Item 2.02Results of Operations and Financial Condition.

In this Current Report on Form 8-K, unless otherwise indicated or the context otherwise requires, the "Company," "NCR," "we," "our" and "us" refer to NCR Corporation and its consolidated subsidiaries.





As part of a previously announced private financing transaction, we anticipate
disclosing to prospective investors the following estimated preliminary results
of operations for our first quarter ended March 31, 2020.



Certain Preliminary Financial Results for the First Quarter of 2020





We expect to report for the three months ended March 31, 2020, revenues in the
range of $1,490 million to $1,505 million, segment operating income in the range
of $95 million to $105 million, net income attributable to NCR in the range of
$15 million to $25 million, cash and cash equivalents in the range of $1,190
million to $1,230 million and Adjusted EBITDA in the range of $180 million to
$190 million, as compared to $1,536 million, $147 million, $37 million, $414
million and $218 million, respectively, for the three months ended March 31,
2019. In addition, for the three months ended March 31, 2020, we expect to
report that our top ten customers accounted for a percentage of our revenue
ranging from 10% to 13% and our top 100 customers accounted for a percentage of
our revenue ranging from 35% to 40%. Our results of operations for the first
quarter were driven by factors described in Exhibit 99.1 to this Current Report
on Form 8-K under the heading "Recent Developments-COVID-19," as well as our
shift to recurring revenue, which we discussed in our fourth quarter 2019
earnings release.

We have provided ranges, rather than specific amounts, for the preliminary
results described above primarily because our financial closing procedures for
the three months ended March 31, 2020 are not yet complete and, as a result, we
expect that our final results upon completion of our closing procedures may vary
materially from the preliminary estimates within the ranges as described above.
The estimates were prepared by and are the responsibility of our management,
based upon a number of assumptions, in connection with preparation of our
financial statements and completion of the quarter. Such ranges have not been
audited, reviewed, compiled, or had agreed-upon procedures applied by our
independent registered public accounting firm. Accordingly, our independent
registered public accounting firm does not express an opinion or any other form
of assurance with respect thereto. We plan to report completed financial results
for the three months ended March 31, 2020 on or about May 5, 2020.

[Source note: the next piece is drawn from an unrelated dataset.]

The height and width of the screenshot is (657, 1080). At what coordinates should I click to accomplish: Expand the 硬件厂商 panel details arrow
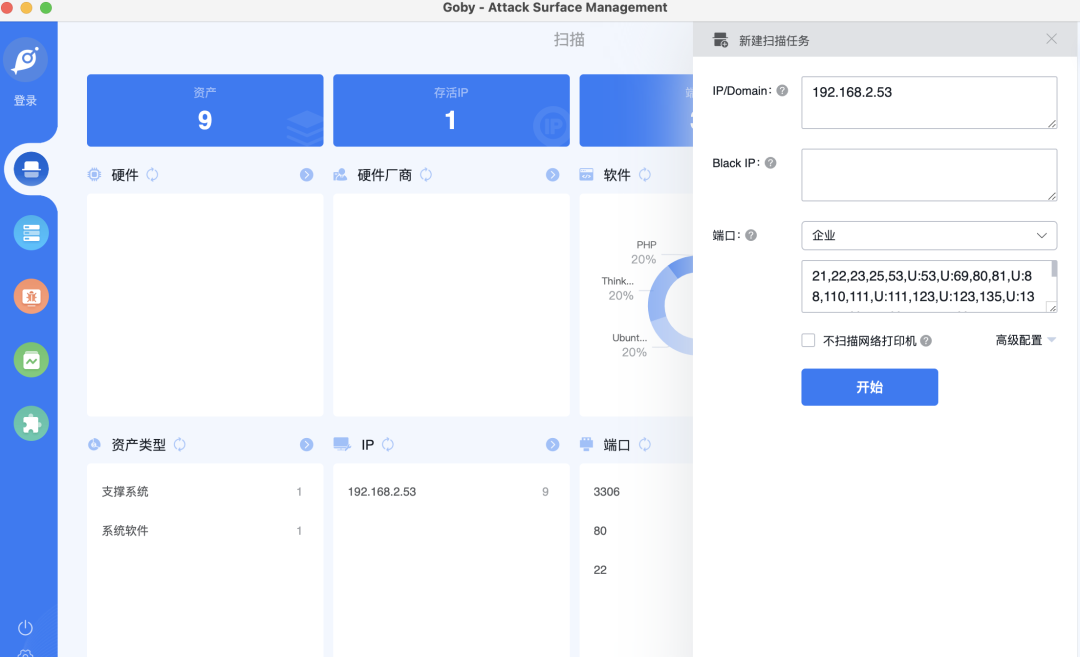point(552,174)
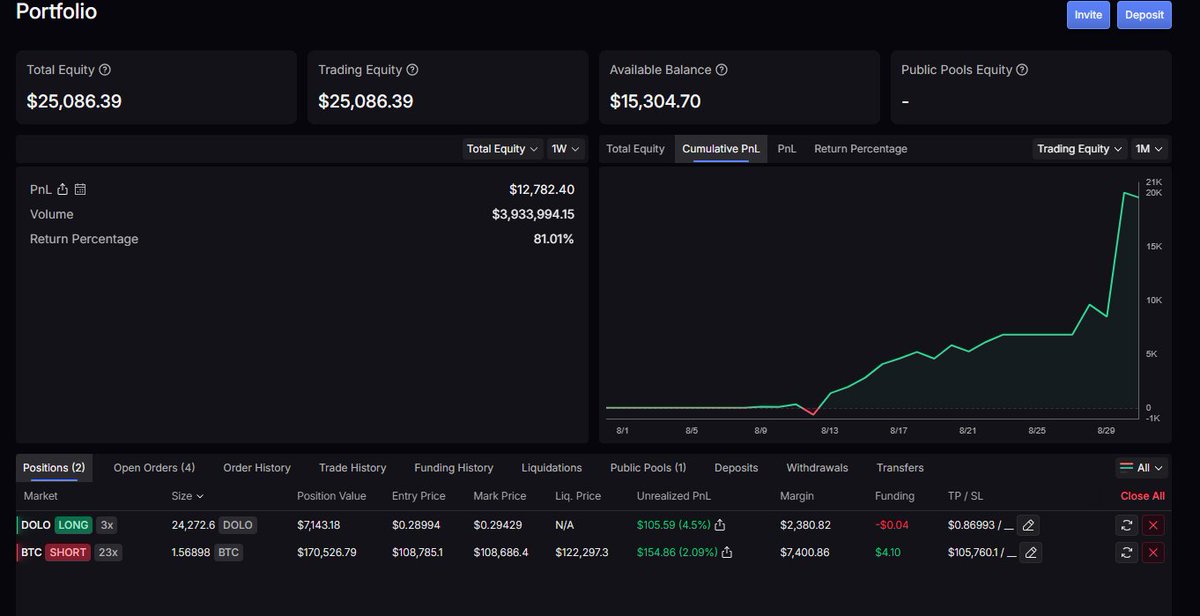Open Public Pools Equity help icon

1023,69
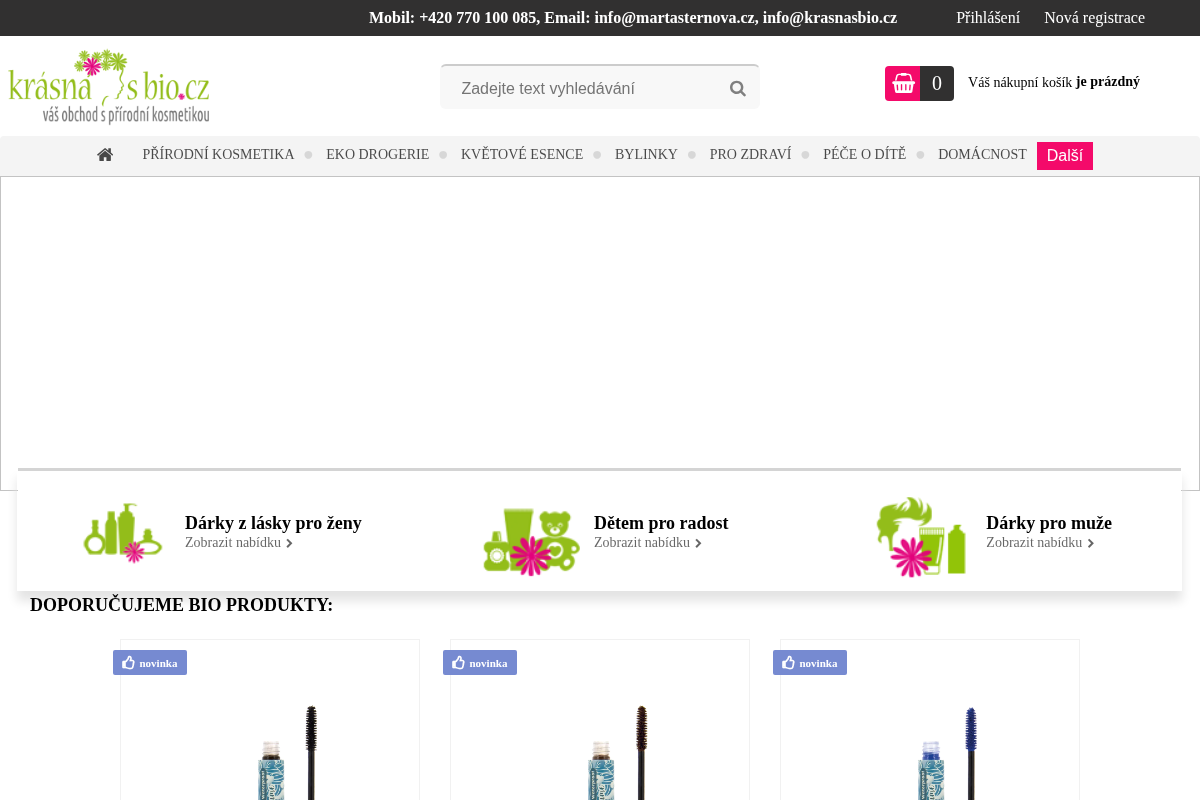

Additional items that would require material adjustments to the preliminary
financial information may be identified. Factors that could cause our actual
first quarter results to differ from the ranges presented herein include,
without limitation, completion of the closing process, which includes account
reconciliations, business performance reviews and fluctuation analyses.
Estimates of results are inherently uncertain and subject to change, and we
undertake no obligation to update this information. In addition, the preliminary
results for the three months ended March 31, 2020 are not necessarily indicative
of future performance or any other period, including the results to be achieved
for the remainder of the fiscal year ending December 31, 2020 or any future
period.



--------------------------------------------------------------------------------

Reconciliation of Adjusted EBITDA to Income from Continuing Operations





                             Three Months Ended                  Three Months Ended March 31, 2020
                               March 31, 2019                  Low                              High
                                                          (in millions)
Reconciliation of
Adjusted EBITDA to
Income from continuing
operations:
Income (loss) from
continuing operations
attributable to NCR
common stockholders      $                     37   $                    15           $                    21
Plus: Interest expense
(net)                                          44                        49                                49
Plus: Income tax expense
(benefit)                                       9                         1                                 1
Plus: Depreciation and
amortization                                   79                        85                                85
EBITDA                                        169                       150                               160
Adjustments:
(a) Transformation
charges                                        26                         5                                 5
(b) Stock based
compensation                                   23                        25                                25
Adjusted EBITDA          $                    218   $                   180           $                   190




EBITDA and Adjusted EBITDA as presented above, are supplemental measures of our
performance that are not required by, or presented in accordance with, generally
accepted accounting principles ("GAAP"). They are not measurements of our
financial performance under GAAP and should not be considered as alternatives to
revenues, net income or any other performance measures derived in accordance
with GAAP or as alternatives to cash flow from operating activities as measures
of our liquidity.

While NCR reports its results in accordance with GAAP, it believes certain
non-GAAP financial measures provide additional useful information regarding
NCR's financial results. NCR's management evaluates our results excluding
certain items, such as pension mark-to-market adjustments, to assess our
financial performance and believes this information is useful for investors
because it provides a more complete understanding of NCR's underlying
operational performance, as well as consistency and comparability with NCR's
past reports of financial results. In addition, management uses certain of these
measures to manage and determine effectiveness of its business managers and as a
basis for incentive compensation. NCR management's calculation of these non-GAAP
measures may differ from similarly-titled measures reported by other companies
and cannot, therefore, be compared with similarly-titled measures of other
companies. These non-GAAP measures should not be considered as substitutes for,
or superior to, results determined in accordance with GAAP.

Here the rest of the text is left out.